In the twelve years I’ve been the pastor at Central Baptist Church in Palmyra, the church has been through a great deal. We have lost members to death, moves, and transfer. We’ve seen new friends come, only to be swept away again as their life-situations changed. We’ve struggled with the questions, “Who are we?” and “What are we meant to do?” We’ve even grown comfortable with the answer, “We don’t really know right now, but we’ll get back to you.” We stopped old fights and tried to make space for each other, and it’s mostly worked. If Central existed in the realm of “the pastor is institutional savior,” none of what we’ve accomplished would have worked. It’s not like I’m some great pastoral pioneer who blazes new paths and calls people forward. Really, I just want to be left alone to meditate, think, and write. Perhaps my greatest asset, early on in my pastoral call, was being generally oblivious to veiled criticisms of my very real weaknesses.
And yet, by God’s grace, our efforts did work. As we brokered a truce and called our fellowship to grow in our appreciation for one another, style differences included, things began to change. The changes were slow, but noticeable. Central began to pull away from where it had been, and the foundation of that church identity began to crack. As the cracks became noticeable we had a choice to make. We could continue on the new trajectory and allow that old foundation to break away completely, or we could rush back in a panic to put patches on the continuously expanding cracks. Either way, the old foundation was going to fail. The only question was, “Will the failure launch us into new pursuits, or send us crashing into the abyss?”
The deciding moment came for Central when one of our members took me aside and inquired about one of our previously aborted attempts at developing a transition plan. She simply asked, “What ever happened to that? I was looking forward to it.”
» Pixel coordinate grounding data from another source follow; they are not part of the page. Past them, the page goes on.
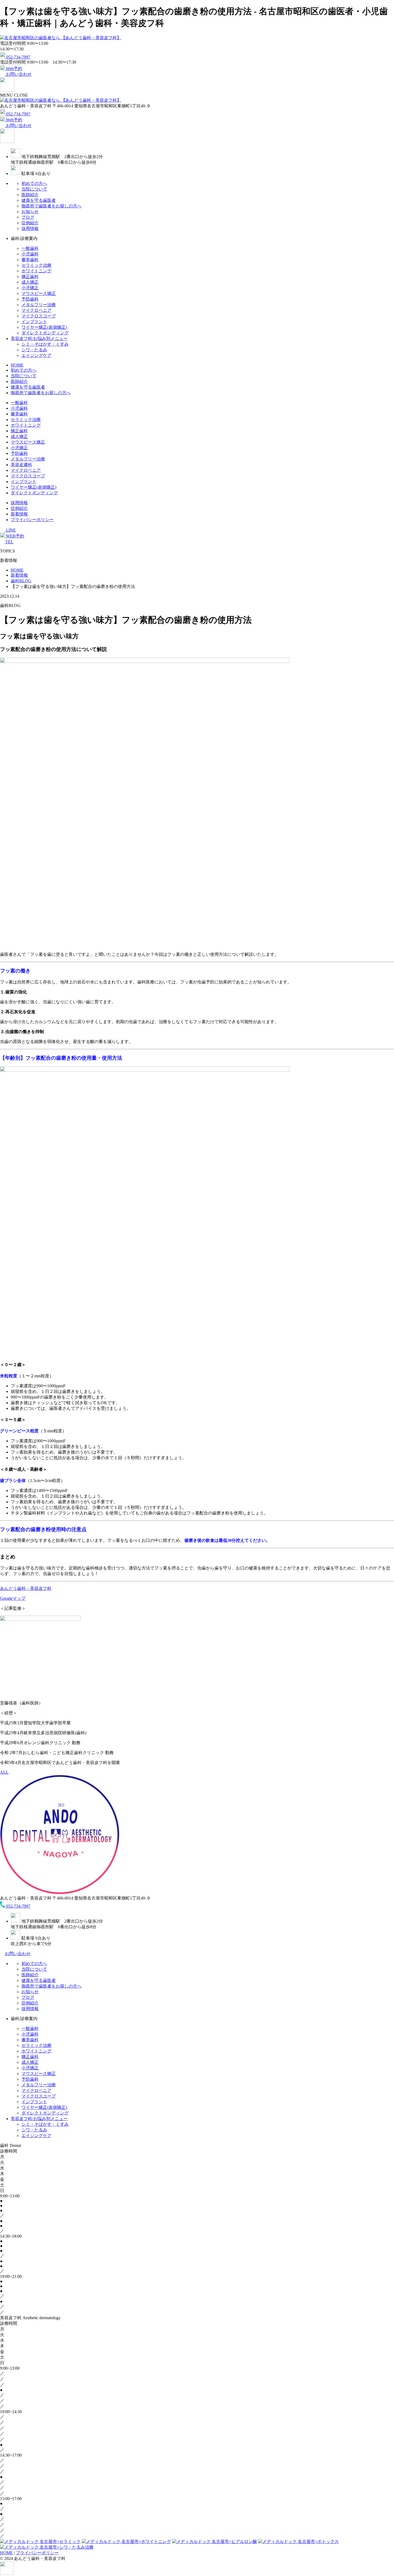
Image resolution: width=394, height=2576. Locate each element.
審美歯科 (30, 259)
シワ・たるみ (34, 349)
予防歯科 (30, 299)
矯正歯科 (30, 276)
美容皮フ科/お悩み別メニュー (39, 338)
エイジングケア (36, 355)
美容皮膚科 (21, 464)
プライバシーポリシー (32, 519)
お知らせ (30, 211)
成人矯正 (30, 282)
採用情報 (30, 228)
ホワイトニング (36, 271)
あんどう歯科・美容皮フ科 (25, 1588)
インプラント (34, 321)
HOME (17, 365)
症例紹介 (30, 223)
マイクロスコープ (38, 316)
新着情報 (19, 514)
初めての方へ (34, 183)
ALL (4, 1772)
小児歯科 (30, 254)
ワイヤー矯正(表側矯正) (44, 327)
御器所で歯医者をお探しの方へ (51, 206)
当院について (34, 189)
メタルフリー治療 (38, 304)
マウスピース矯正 (38, 293)
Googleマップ (12, 1598)
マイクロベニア (36, 310)
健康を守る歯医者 (38, 200)
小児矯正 (30, 288)
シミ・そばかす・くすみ (45, 344)
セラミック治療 (36, 265)
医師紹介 (30, 194)
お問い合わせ (18, 1953)
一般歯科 (30, 248)
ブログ (27, 217)
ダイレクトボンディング (45, 333)
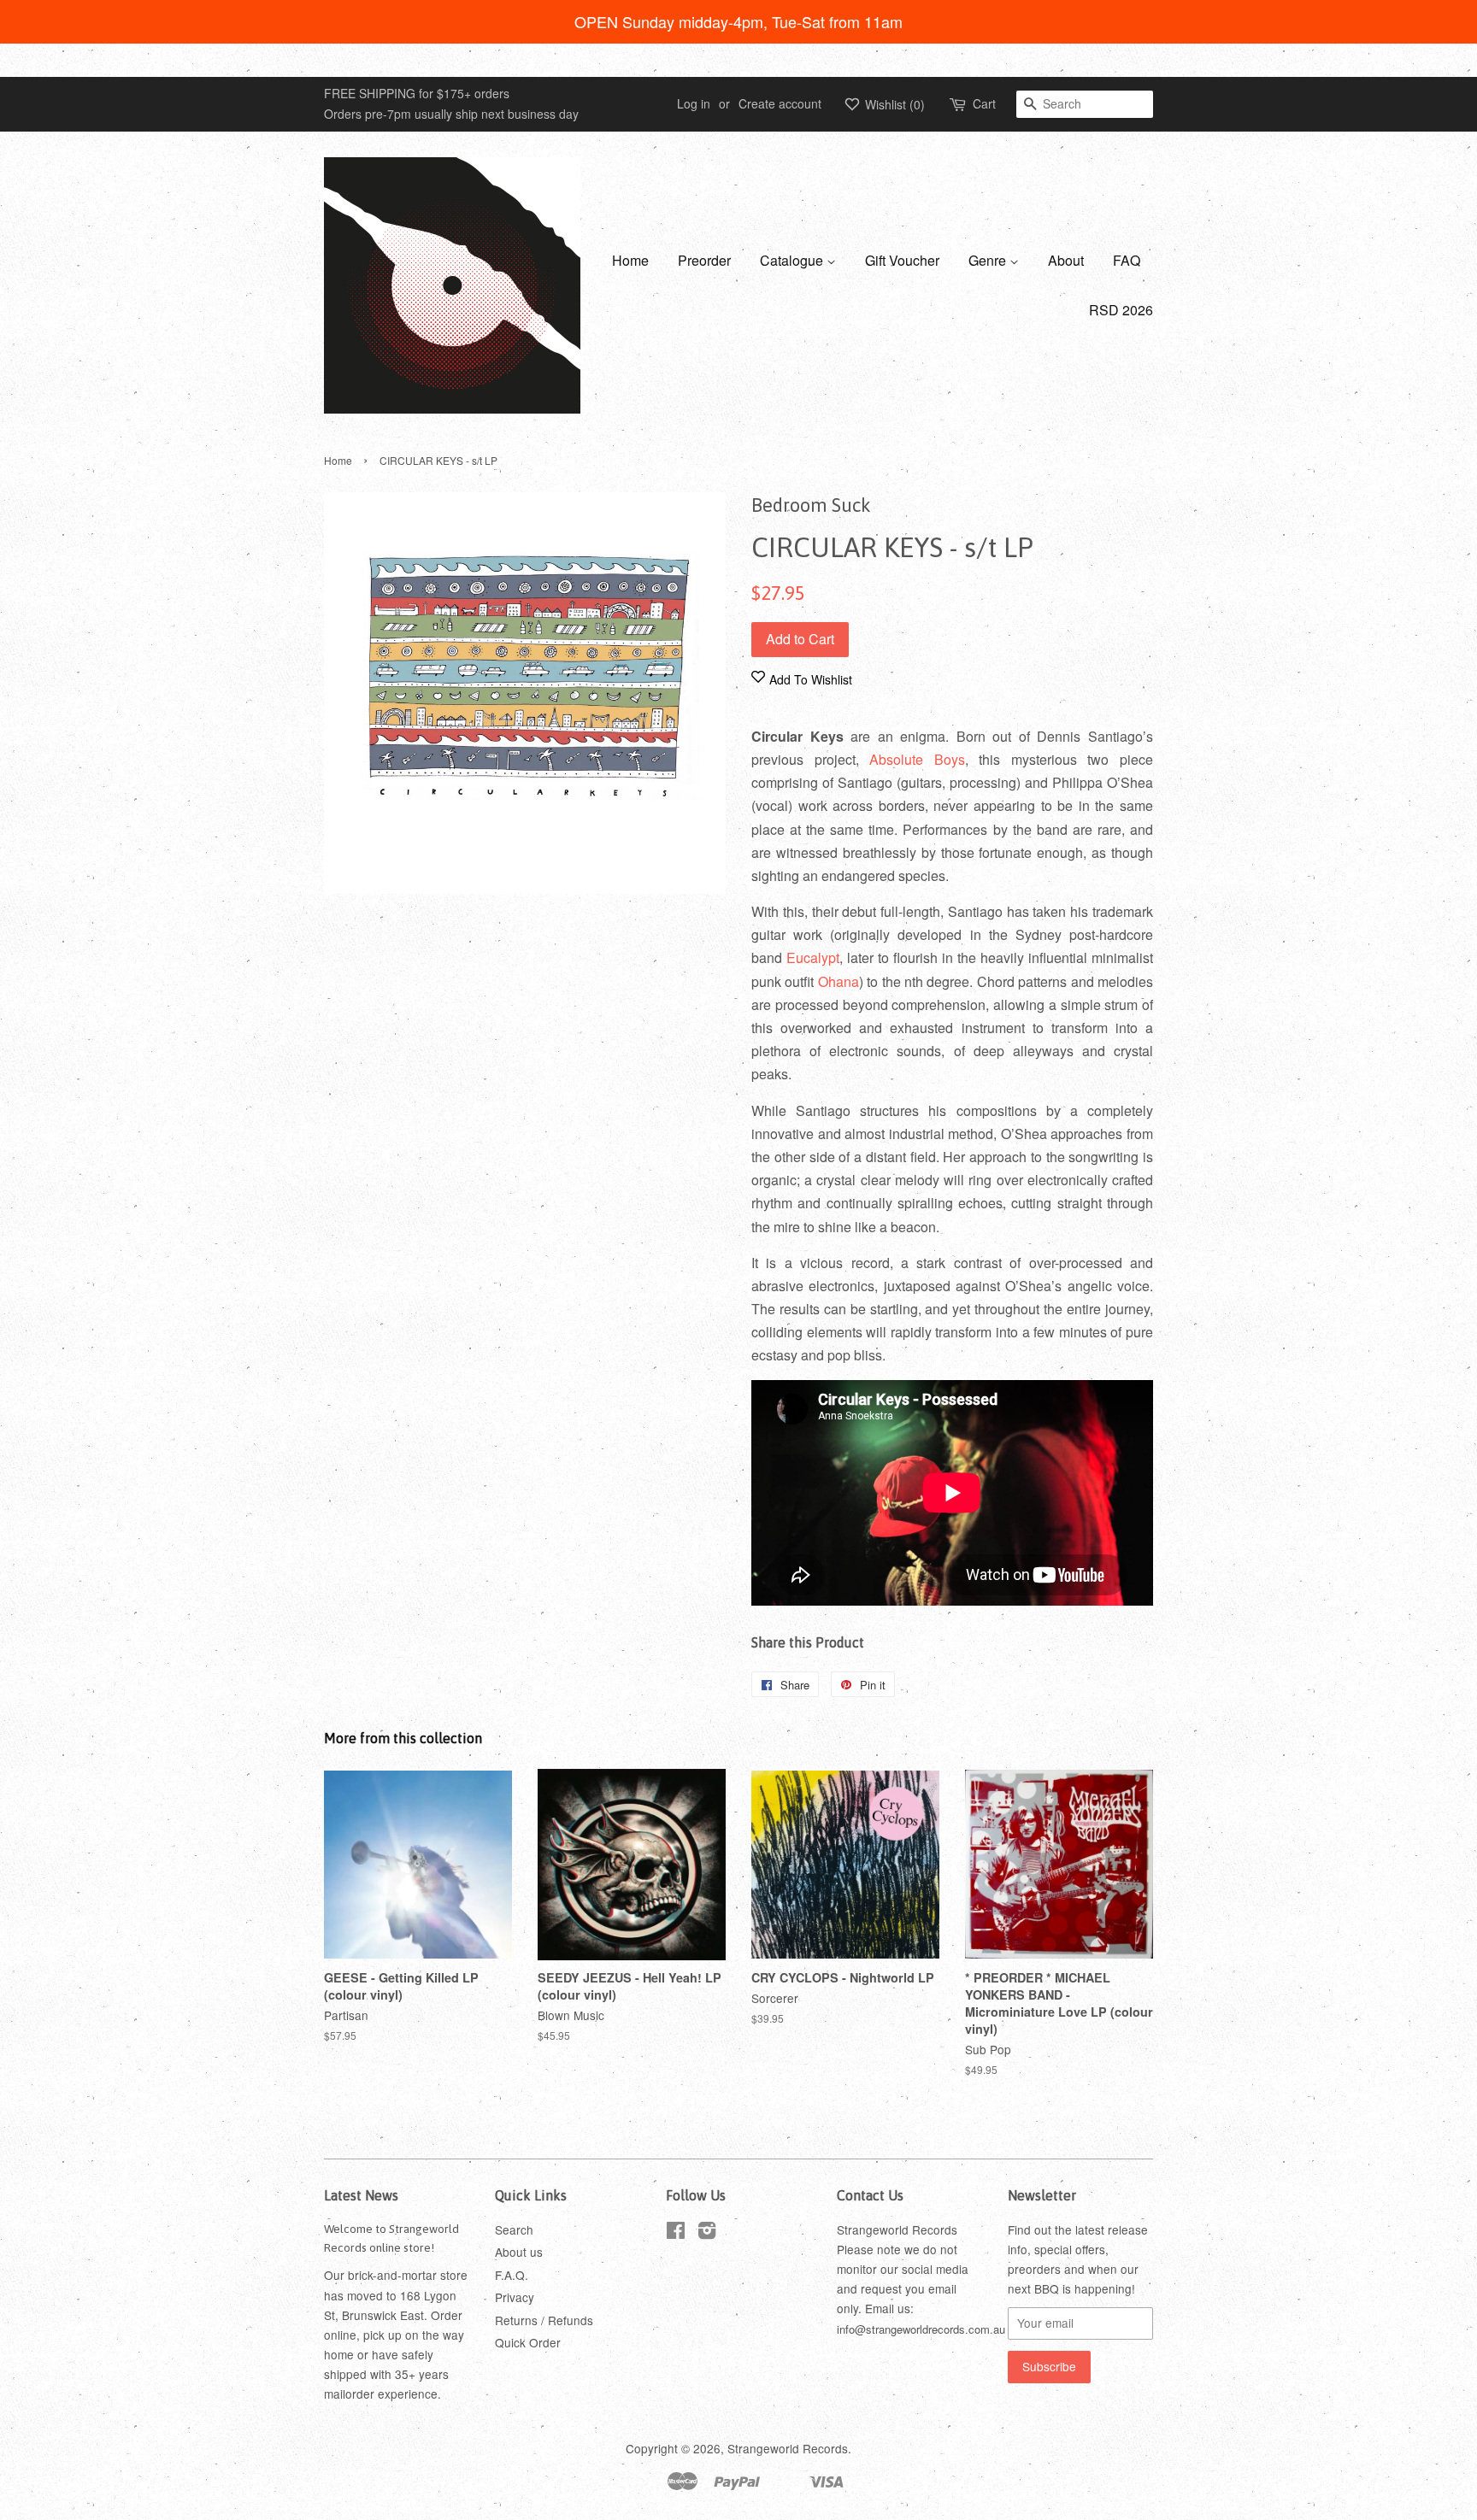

And off we went. It took two and a half years, and I really only led the process half-way to it’s completion. The final steps were spearheaded by our excellent team and and willing congregation. The Church is now gathered around “mission circles” which help guide and shape the way we live out our life of discipleship. It’s designed to be flexible – adding circles when needed, and even allowing them to “pop” when they’ve outlived their usefulness. It’s led to a great deal more life and freedom.
We’ve been in our new structure for a year now and are still kicking to get the feel for it. Yet in that year we’ve done some incredible things. Our Community Garden came back with some partnerships it had previously been lacking. Our wonderful creative gifts were put to good use planning our worship. Community events exploded, and our mission support has grown – culminating in a chili cook-off this past spring which raised money for Cedars of Lebanon.
It wasn’t until recently, however, that the transition really tipped toward our future. It happened in three special moments.
First, back in September a new family began to attend worship at Central. They were from Brazil, and the husband had been a pastor in that country. He’d followed a call on his heart to re-establish a Brazilian Baptist mission in our area. Central liked them immediately. As we discovered more and more of this pastor’s heart, we moved forward and discussed future possibilities. During one of these meetings one of Central’s council members quipped, “Well, they’re just another circle.”
The second moment came during our recent business meeting. Pastor Ronnie told us his story of why he left everything to come to America with his family. In response, the church applauded. Later I led us through a rough draft of what a relationship between the English-Speaking and the Portuguese-Speaking congregations might look like. We framed language not as “us/them” or “owner/renter” or even “host/guest.” In the draft the obligations of the Portuguese-Speaking congregation were no less and no more than those made of any segment of the Central Baptist Family. While we recognized our Brazilian Brothers and Sisters might have some things they might like to clarify or discuss, the Church simply said 1, “Well that makes sense.”
The last moment came during our final conversation with Pastor Ronnie and the remnant of the previous mission. Some members of Central’s Church council sat down to go over the draft agreement we’d approved as a starting point. It quickly became obvious all parties were in agreement and were ready to launch into this new partnership. When I asked Pastor Ronnie how he would like the wider church to refer to the Brazilian congregation he looked at me and said, “We are you, Central Baptist Church 2.”
This past Sunday IBC held it’s first worship service in their new home. Over forty people were in attendance, and whole Central Baptist family rejoiced.
We’d always used the word “pop” to describe a circle as it faded from our congregational life. It turns out it can also sometimes be a good way of describing the moments in which a circle forms.